Mike breathed a few times. “What if you took the most beautiful statue in the whole world, and used a mud puddle to create a copy. That is what you have done.”
“I’ve done nothing of the sort,” Leonard said. “As if you have room to talk, trying to modify your fiancée as if she was a daemon.”
“Oh? Your ‘Pearl’s’ restoration report shows you used a combination of backups to ‘produce’ her.”
“Which is standard practice for a long-term terminal case like hers!”
“And did you at no time decide which parts of her to keep or discard? Which you wanted from the real her and the accurate her?”
“I cannot believe you dare—You hypocrite!”
“Hypocrite? I have done nothing to her that I have not done to myself.”
Leonard paused for multiple seconds in pure silence. “I’ve heard that self-modification leads to insanity. I see they were absolutely correct.”
“Correct? You have no idea what you are talking about! Accepting flaws in your own personality, when correcting them is a second away—”

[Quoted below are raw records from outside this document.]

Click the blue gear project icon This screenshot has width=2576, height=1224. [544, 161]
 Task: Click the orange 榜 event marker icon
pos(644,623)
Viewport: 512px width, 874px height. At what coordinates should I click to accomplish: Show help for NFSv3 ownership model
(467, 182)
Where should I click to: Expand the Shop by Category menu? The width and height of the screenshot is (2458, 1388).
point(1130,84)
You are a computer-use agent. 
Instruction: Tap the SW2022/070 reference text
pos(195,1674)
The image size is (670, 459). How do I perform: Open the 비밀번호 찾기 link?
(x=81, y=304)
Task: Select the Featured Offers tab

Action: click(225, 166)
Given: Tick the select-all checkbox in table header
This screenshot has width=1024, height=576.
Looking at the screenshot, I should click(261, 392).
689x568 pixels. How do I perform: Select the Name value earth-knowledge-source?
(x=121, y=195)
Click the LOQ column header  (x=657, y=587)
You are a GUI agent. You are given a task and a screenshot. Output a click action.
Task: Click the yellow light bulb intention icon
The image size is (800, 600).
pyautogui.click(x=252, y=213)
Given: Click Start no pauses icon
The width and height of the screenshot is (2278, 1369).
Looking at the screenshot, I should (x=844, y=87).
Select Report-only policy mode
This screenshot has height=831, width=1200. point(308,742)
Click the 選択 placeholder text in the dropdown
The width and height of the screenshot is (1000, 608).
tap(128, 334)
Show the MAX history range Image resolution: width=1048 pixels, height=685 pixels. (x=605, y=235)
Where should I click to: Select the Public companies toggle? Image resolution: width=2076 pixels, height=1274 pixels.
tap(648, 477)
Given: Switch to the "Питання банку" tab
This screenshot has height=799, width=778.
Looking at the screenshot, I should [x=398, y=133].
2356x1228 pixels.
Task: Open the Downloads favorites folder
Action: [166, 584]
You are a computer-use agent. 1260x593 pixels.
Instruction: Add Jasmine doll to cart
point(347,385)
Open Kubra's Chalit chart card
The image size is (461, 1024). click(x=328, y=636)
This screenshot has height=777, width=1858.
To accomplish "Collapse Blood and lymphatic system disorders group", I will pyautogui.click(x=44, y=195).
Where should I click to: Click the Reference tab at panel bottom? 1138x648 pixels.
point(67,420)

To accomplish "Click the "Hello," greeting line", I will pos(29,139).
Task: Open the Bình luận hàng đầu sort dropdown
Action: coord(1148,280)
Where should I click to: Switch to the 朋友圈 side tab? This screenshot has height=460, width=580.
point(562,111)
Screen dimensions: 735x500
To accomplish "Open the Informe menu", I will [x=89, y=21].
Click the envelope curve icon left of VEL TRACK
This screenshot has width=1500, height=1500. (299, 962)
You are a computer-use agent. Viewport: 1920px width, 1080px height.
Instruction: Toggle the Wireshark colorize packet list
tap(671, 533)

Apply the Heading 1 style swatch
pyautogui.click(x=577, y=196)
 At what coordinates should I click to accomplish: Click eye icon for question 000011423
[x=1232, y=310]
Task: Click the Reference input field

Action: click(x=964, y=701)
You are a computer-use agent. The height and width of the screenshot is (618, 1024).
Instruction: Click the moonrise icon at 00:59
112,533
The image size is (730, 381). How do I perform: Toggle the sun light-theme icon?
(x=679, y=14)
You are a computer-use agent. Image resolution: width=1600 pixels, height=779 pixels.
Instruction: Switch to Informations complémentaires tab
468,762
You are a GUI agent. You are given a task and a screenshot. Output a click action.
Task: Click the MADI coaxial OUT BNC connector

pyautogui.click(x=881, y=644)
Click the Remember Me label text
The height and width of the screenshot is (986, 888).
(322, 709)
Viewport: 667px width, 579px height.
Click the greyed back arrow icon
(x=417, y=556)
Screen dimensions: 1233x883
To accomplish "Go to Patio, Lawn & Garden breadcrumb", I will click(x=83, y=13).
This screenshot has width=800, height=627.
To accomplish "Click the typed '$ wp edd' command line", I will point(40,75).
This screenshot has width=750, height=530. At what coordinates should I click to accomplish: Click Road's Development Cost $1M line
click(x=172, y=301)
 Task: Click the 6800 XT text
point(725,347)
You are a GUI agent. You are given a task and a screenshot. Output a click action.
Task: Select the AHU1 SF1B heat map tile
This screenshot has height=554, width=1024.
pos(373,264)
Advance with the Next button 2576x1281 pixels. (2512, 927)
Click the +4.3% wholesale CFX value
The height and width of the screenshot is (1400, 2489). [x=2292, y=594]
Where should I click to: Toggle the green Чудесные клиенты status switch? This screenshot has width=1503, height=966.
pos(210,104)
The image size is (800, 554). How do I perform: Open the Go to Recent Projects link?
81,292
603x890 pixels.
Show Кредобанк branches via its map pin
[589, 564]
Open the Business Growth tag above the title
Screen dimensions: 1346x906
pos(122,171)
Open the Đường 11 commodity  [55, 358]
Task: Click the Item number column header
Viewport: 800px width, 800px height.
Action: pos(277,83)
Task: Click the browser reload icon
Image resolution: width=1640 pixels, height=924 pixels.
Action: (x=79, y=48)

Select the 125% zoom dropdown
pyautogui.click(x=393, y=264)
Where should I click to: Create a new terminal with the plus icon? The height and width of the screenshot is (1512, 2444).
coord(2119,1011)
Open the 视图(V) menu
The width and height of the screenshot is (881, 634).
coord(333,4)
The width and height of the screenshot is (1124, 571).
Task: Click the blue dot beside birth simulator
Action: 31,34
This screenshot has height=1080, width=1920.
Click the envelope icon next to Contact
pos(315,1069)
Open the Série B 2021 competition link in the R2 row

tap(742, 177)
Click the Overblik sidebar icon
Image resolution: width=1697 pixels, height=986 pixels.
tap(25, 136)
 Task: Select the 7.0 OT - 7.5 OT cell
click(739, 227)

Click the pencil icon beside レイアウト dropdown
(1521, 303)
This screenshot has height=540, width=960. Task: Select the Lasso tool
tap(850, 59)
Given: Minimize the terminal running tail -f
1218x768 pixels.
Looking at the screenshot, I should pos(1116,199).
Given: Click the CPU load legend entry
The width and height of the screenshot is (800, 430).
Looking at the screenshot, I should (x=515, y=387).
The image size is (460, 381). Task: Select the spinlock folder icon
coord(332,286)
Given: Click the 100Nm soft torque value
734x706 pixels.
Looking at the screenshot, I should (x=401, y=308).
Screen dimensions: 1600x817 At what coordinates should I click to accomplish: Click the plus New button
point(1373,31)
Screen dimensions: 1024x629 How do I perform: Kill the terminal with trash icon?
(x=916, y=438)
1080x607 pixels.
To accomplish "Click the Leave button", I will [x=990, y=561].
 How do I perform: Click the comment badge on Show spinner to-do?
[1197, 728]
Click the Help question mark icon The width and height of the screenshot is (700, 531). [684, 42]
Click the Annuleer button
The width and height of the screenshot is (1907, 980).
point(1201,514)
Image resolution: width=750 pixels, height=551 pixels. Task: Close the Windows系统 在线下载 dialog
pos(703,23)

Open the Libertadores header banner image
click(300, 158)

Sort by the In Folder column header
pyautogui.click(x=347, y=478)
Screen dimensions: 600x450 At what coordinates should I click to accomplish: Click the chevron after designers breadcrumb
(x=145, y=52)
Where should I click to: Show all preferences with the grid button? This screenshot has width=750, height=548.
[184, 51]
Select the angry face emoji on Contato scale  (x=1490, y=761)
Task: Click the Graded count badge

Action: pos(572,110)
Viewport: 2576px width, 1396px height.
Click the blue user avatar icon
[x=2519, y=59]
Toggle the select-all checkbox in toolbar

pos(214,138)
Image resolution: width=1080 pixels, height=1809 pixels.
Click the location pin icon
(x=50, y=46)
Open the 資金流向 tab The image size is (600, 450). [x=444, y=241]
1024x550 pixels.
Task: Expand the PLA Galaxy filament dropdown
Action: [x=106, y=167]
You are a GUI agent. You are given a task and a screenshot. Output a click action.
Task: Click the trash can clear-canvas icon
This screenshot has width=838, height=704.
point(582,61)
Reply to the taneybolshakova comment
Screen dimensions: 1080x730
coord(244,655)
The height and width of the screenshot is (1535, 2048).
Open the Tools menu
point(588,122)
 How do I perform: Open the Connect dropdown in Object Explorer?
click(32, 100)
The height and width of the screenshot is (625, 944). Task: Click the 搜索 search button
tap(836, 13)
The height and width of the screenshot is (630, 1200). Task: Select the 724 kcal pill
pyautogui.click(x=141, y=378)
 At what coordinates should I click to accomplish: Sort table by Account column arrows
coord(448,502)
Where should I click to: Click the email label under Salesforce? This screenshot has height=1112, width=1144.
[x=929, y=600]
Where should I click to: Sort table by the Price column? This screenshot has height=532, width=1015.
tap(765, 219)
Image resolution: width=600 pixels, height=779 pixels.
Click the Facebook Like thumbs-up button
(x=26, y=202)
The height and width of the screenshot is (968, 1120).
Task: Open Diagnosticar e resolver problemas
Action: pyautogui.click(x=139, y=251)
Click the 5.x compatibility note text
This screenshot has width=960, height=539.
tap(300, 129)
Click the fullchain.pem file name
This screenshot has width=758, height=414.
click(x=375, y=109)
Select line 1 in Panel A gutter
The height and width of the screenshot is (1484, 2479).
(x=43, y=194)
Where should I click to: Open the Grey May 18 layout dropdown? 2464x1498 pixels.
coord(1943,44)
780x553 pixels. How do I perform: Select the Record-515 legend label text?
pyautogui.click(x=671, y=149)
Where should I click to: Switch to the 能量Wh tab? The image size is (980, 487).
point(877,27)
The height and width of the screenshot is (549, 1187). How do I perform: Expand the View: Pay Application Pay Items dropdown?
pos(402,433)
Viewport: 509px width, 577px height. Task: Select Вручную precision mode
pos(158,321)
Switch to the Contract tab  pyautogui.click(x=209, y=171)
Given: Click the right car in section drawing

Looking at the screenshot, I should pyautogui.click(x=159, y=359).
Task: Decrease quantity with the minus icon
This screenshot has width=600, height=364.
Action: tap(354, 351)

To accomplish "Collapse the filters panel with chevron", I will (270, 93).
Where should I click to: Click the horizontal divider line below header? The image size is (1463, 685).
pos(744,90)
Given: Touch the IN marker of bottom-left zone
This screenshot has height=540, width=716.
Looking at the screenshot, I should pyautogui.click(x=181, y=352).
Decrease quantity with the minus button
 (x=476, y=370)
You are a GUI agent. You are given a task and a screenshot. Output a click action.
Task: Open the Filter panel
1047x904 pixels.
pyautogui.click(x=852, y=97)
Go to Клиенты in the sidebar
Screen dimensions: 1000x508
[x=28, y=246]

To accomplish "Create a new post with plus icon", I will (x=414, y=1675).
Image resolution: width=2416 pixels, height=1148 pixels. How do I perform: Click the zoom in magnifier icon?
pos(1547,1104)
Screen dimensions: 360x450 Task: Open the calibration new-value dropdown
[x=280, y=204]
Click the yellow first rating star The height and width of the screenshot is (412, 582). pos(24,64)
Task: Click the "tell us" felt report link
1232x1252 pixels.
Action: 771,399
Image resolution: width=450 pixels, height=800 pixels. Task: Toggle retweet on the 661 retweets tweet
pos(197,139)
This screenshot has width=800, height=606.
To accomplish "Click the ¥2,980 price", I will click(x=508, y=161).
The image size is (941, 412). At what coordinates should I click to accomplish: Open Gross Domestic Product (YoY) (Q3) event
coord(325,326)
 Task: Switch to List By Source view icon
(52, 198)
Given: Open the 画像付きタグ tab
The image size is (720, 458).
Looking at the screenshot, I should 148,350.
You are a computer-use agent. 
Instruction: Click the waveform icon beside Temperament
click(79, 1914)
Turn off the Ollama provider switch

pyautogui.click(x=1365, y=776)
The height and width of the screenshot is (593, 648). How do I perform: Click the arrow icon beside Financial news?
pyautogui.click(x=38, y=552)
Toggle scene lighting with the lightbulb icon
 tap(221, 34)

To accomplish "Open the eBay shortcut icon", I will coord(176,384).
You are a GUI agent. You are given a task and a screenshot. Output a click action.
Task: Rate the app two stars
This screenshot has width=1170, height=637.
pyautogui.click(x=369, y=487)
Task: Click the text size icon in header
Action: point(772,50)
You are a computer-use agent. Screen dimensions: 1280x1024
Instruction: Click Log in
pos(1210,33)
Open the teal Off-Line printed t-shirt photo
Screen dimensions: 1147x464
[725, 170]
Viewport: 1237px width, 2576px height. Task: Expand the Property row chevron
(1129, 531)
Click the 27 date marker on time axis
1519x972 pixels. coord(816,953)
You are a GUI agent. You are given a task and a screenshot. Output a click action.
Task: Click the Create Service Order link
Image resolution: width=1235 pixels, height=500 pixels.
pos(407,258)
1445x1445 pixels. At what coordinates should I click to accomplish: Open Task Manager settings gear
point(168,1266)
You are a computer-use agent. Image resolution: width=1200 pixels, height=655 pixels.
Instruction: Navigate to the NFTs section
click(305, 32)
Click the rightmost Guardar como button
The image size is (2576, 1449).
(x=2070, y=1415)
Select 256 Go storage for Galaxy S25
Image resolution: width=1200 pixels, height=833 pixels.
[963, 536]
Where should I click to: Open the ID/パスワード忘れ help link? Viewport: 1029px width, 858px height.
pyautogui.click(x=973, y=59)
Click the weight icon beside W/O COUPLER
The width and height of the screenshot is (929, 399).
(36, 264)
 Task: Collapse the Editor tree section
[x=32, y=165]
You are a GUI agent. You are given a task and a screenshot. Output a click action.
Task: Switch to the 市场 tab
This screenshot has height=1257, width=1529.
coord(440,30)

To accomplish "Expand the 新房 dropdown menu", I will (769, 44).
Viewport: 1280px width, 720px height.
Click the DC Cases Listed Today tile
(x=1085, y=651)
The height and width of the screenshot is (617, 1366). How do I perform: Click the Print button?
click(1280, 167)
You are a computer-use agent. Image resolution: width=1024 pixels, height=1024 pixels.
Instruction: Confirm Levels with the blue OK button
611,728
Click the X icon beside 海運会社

“Mike?” Pearl said, and Leonard turned to look behind him. But it was not from Leonard’s side of the screen.
“I have more important things to do than keep talking with you,” Dr. Gold said. “Leave us alone, and don’t call again.”
Pearl stepped out from behind the doorway. “What was he smoking?”
“The smoke was from burning gray matter,” Leonard said. Except Dr. Gold had not had a biological brain for a long time. Biobrains were harder to edit—was that fatal accident deliberate on his part?
Was her sickness and death Dr. Gold’s fault? Ludicrous. Her biobody’s heart was just congenitally defective… right?
“I found us a lawyer,” Pearl’s voice broke through his thoughts.
“Good. I’m sure we’ll need him.”
Anderson-9, Esq. of Anderson^13 was the most kind and reassuring android to talk to. Probably all an act, all things considered, Dr. Jacob thought. But Anderson-9 had plans, plans, and possibilities of plans. The most obvious angle of attack was to prove that Pearl was most Pearl(ous? ful?) with him. The subject was inevitably so murky and full of bias, Anderson-9 explained, that the easiest way was simply to make a more appealing Pearl, while showing the other was “artificial.”
Of course, to do this also required removing taints of Dr. Gold’s modifications to her, which was one of the most difficult tasks any psychoprogrammer could do. Hunting down a single thought was near impossible, as the inevitable self-recursion and self-replication lead to thoughts within thoughts without number. But it could be done. A second anti-alteration would have to be made. He saw it now in his mind’s eye—his alterations and Dr. Golds fighting for control, a battle of recursive battles like a fractal spiraling into fractals.